Bob is using a varied range of strategies to work around his vocal deterioration; the band is kept on a tight rein and his sound is absolutely hit or miss.

Which is why I'm not going this time. After 2011 when I shelled out $200 for 13th row tickets at the Vector, then couldn't hear a thing because the sound was so awful I vowed to give Bob a miss in future. And I've been to every tour here since the seventies.

But I don't say that to put anyone off. There are still tickets for the Sunday night at Claudelands. Bob could be brilliant; he often is. And the thing about a Dylan show, unlike those of Field Commander Cohen, is they're still wildly unpredictable.

That's something Dylan fans have always cherished, a badge of honour if you like, the fact that their man will zig when the rest of the world zags.
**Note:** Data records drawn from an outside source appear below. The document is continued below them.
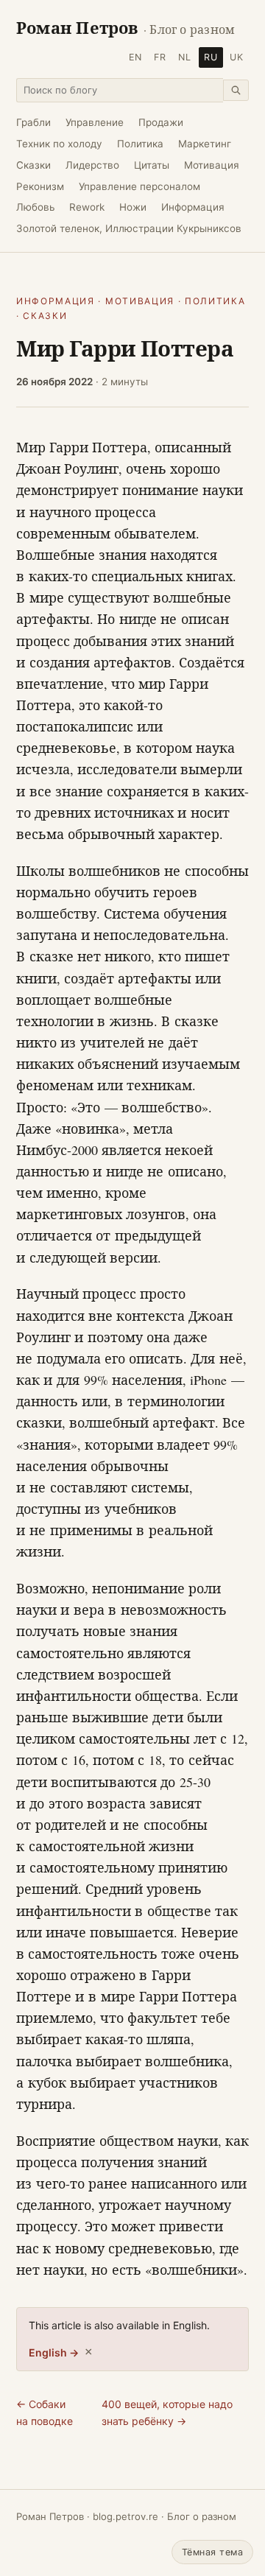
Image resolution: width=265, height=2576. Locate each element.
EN (135, 57)
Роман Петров (125, 27)
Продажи (160, 122)
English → (54, 2352)
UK (237, 57)
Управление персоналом (139, 186)
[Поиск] (236, 90)
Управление (95, 122)
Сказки (33, 165)
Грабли (33, 122)
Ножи (132, 207)
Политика (140, 144)
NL (184, 57)
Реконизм (40, 186)
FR (160, 57)
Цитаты (151, 165)
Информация (193, 207)
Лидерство (92, 165)
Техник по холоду (59, 144)
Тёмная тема (213, 2552)
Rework (87, 207)
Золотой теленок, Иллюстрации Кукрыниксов (128, 228)
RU (211, 57)
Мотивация (211, 165)
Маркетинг (204, 144)
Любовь (35, 207)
In a weird contradiction, the fact he still confounds expectations and disappoints his fans is actually treasured as part of his appeal.

Singing Frank's songs

So what can I tell you in preparation for the Bob show in a couple of weeks? I could mention he has a new album coming out in August, which will, apparently, be an album of Frank Sinatra songs.

It might be called ‘Shadows In The Night'. Back in May he released a cover of Sinatra's 1945 hit ‘Full moon and empty arms' as a teaser.
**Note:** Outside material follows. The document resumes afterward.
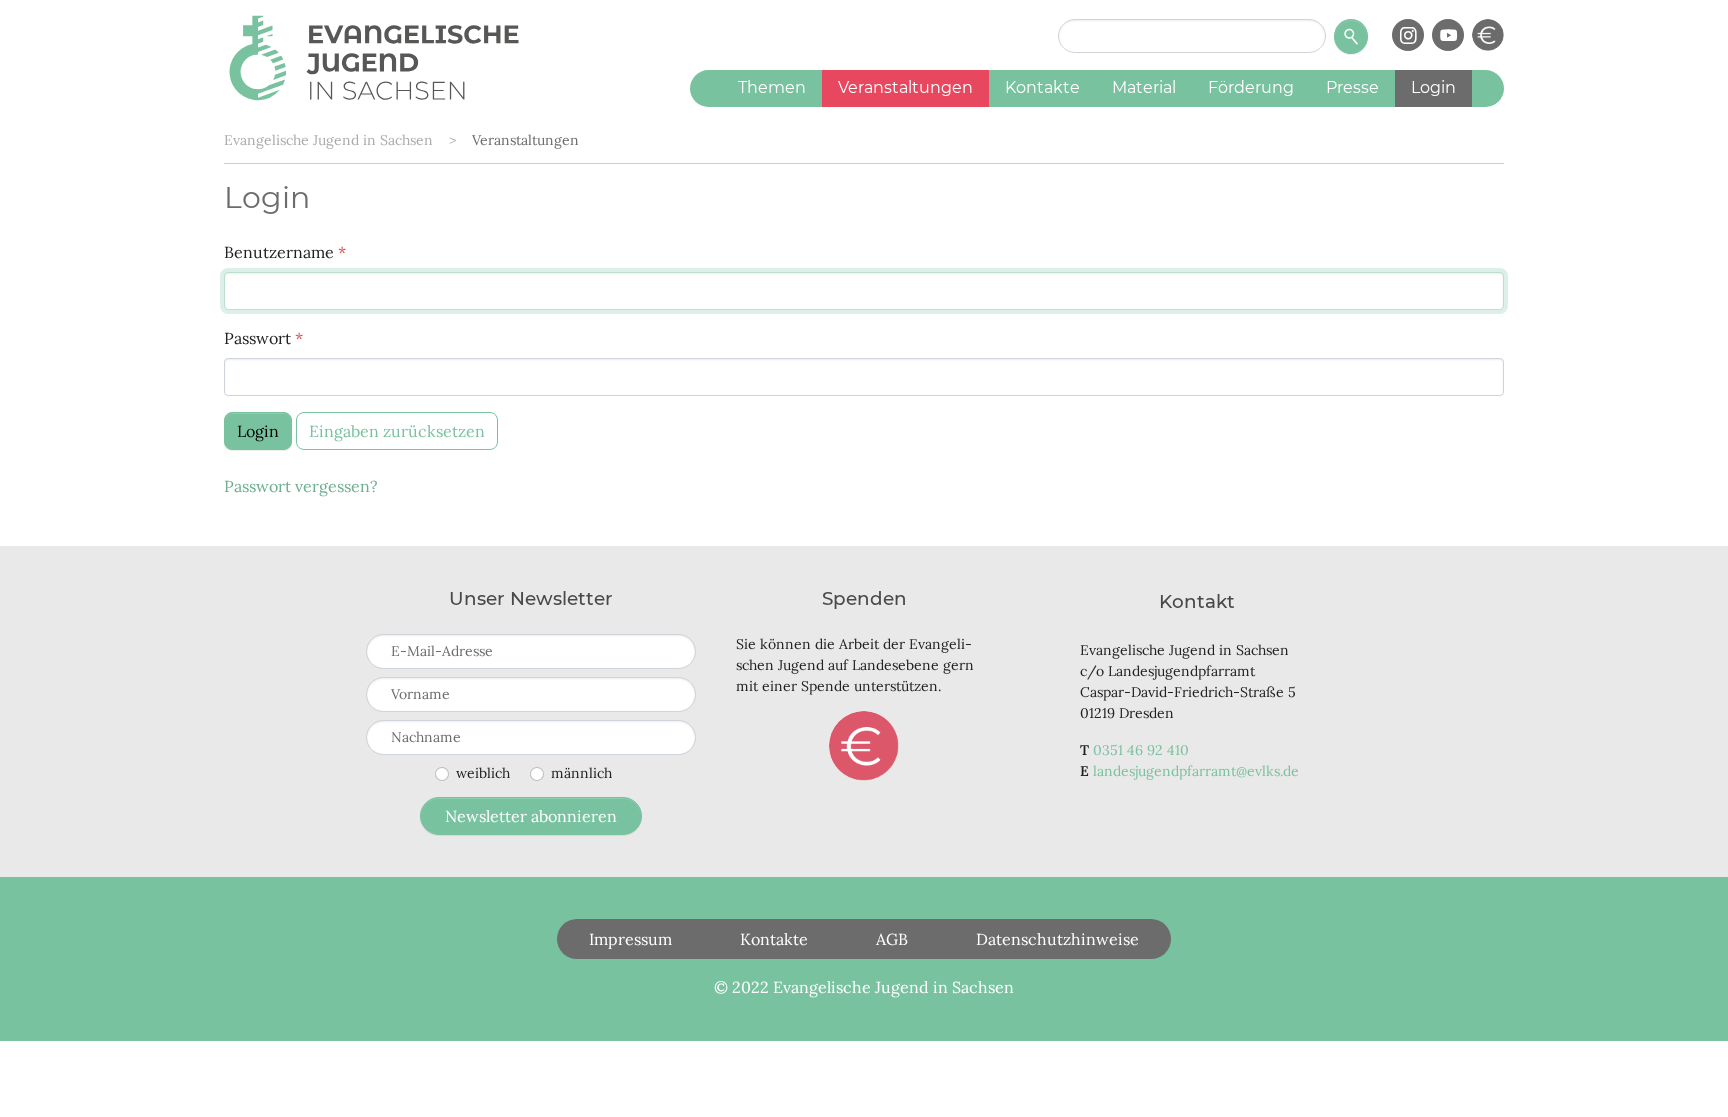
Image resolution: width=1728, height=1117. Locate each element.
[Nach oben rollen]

But that won't help with the show, as he's yet to perform any of Frankie's tunes live.
The strange thing about Dylan's shows in the last couple of years is...they've been all the same.

Yep, the guy who famously plays different songs at every show suddenly changed his modus operandi overnight and started playing exactly the same songs every night.
That came as a shock, particularly to die-hard fans who travel to every concert on a tour.

Every show, night after night, they got the same 17 songs. And, to be a bit more perverse, these weren't exactly 17 greatest hits.

I won't give away the whole thing, it's easy enough to Google, but the set included a mere three songs from the sixties. And two from ‘Blood on The Tracks' representing the seventies.

And there were six songs from his latest album ‘Tempest', along with the remarkably obscure likes of ‘What Good Am I?' and ‘Waitin' For You'.

Surprise tunes

But, before you decide that going to both nights to hear the same songs would be overdoing it, one more thing: last month on his European tour Bob started mixing it up by, some nights, playing a totally different 17 songs, except the final encore of ‘All Along The Watchtower'.

This set included not a single song from ‘Tempest', but it did showcase eight well-known sixties songs.

In Europe Bob pretty much alternated one set with the other, so in Hamilton it's pretty much anyone's guess as to what you'll get to hear. I'll keep my fingers crossed the sound is good for you. Wish I was there.